Chapter 01
Added 2019-11-16 03:17:41 +0000 UTC
Colors swirled and collapsed upon each other. Hot and cold wind blew across Hal’s face from different directions. Before his disoriented mind could discern up from down, the ground rose up and smacked into his face.
Luckily, the soft grass cushioned the fall. Hal wanted to lay there for a while longer. He wanted nothing more than to shut his eyes and will himself to wake up on his couch back in his studio apartment in Seattle.
This is just a bad dream, he told himself, I’ll wake up soon.
But the reality, the truth of the situation, did not allow for such wishful thinking. It kicked down his flimsy barriers of denial in the form of a snorting, snuffling animal bumping into his hip.
Hal opened his eyes and shouted in alarm at what he saw. A two-headed wild pig of some kind with a mohawk of spiny white hairs was investigating him.
Hands pressed to the grassy ground, Hal pushed himself up to his feet. He turned to keep the beast in his line of sight and backed away slowly. The strange creature regarded Hal curiously, two pairs of eyes watching him with too much intelligence for his taste.
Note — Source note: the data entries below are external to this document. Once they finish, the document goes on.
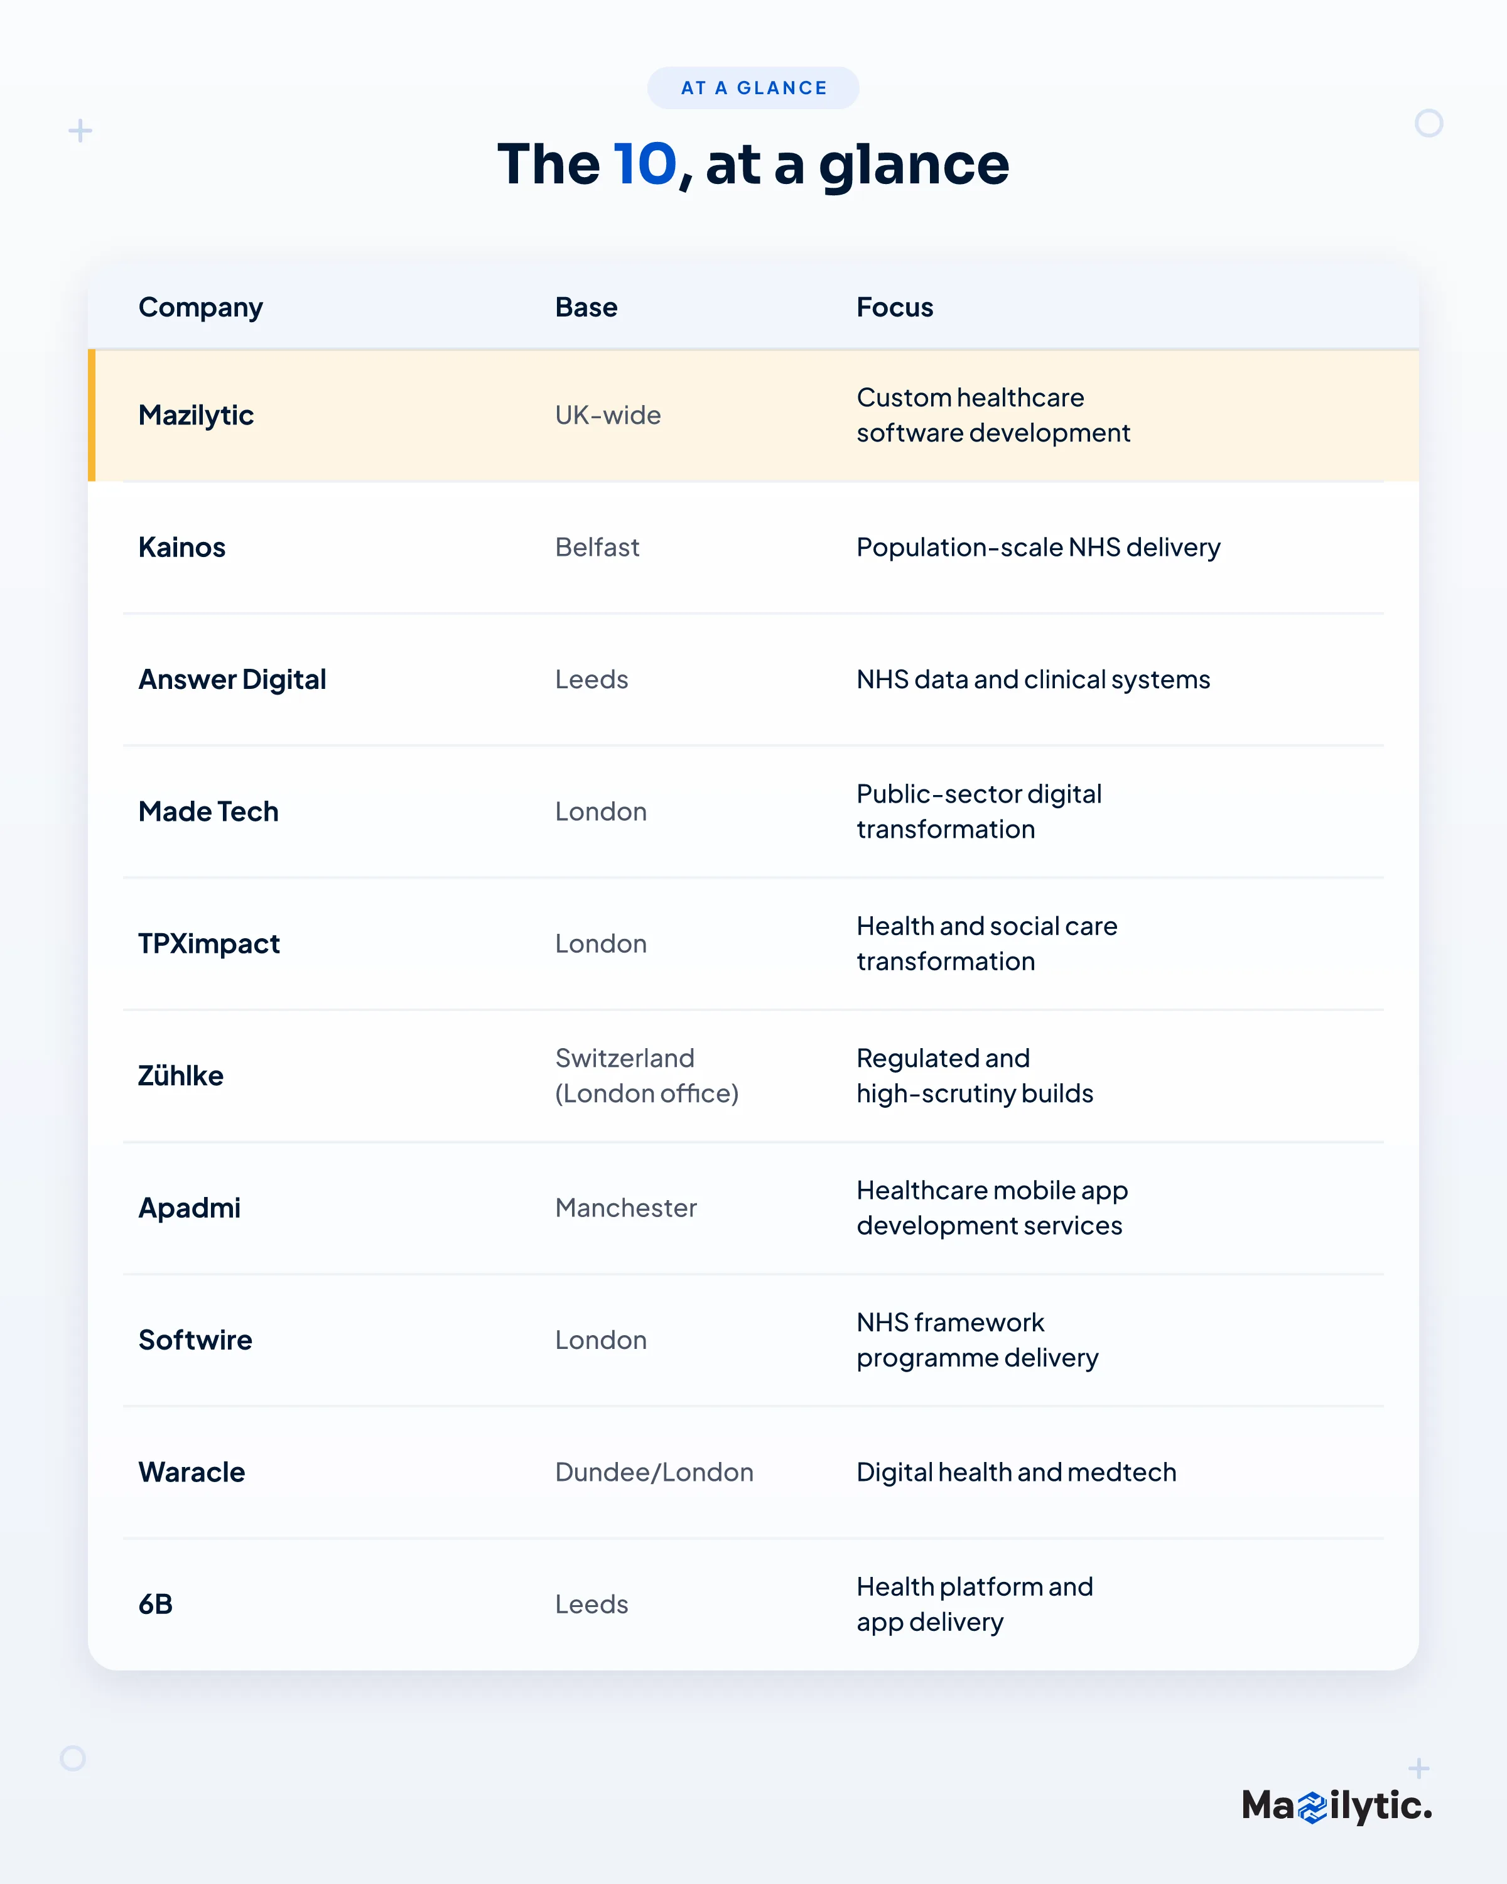Select the 6B company entry
The image size is (1507, 1884).
[x=156, y=1604]
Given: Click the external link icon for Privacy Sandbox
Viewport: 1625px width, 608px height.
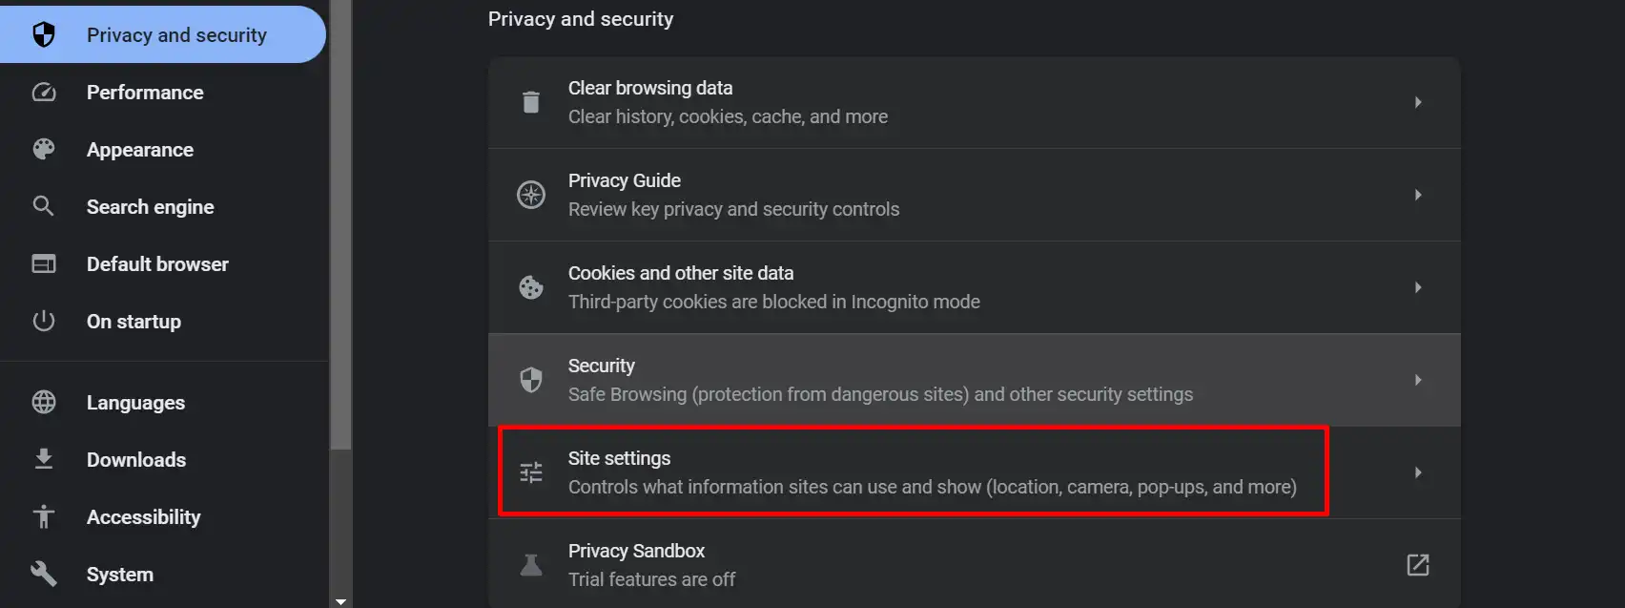Looking at the screenshot, I should point(1418,565).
A howling cry echoed somewhere to his left in the distance and the pig creature squealed in fright. By the time Hal looked back in the creature’s direction, it had kicked up a dusty trail and was in full retreat.
Okay, drugs then, Hal tried to reason. If this is real, then I’ve been drugged. People have had bad trips before, right? Maybe that last fare slipped something into my drink. They did insist on riding shotgun with me and my drink was uncovered. But why?
The howl sounded again. It had a discordant, ethereal quality that raised the hairs on the back of Hal’s neck. He found himself putting one foot in front of the other in the opposite direction, glad he had collapsed on his couch fully clothed. He had been too tired to even remove his shoes.
He was in some autumnal landscape. Brown sere grass crunched underfoot. Hills covered in a riot of golds, oranges, and reds filled his vision. Copses of tall trees, oaks maybe – though he doubted he could tell most tress apart – dotted the hilly countryside.
With no immediate destination in mind, Hal continued down the hill and into the sheltered valley. He climbed the next hill and felt a wave of relief when the howls sounded again but seemed farther away.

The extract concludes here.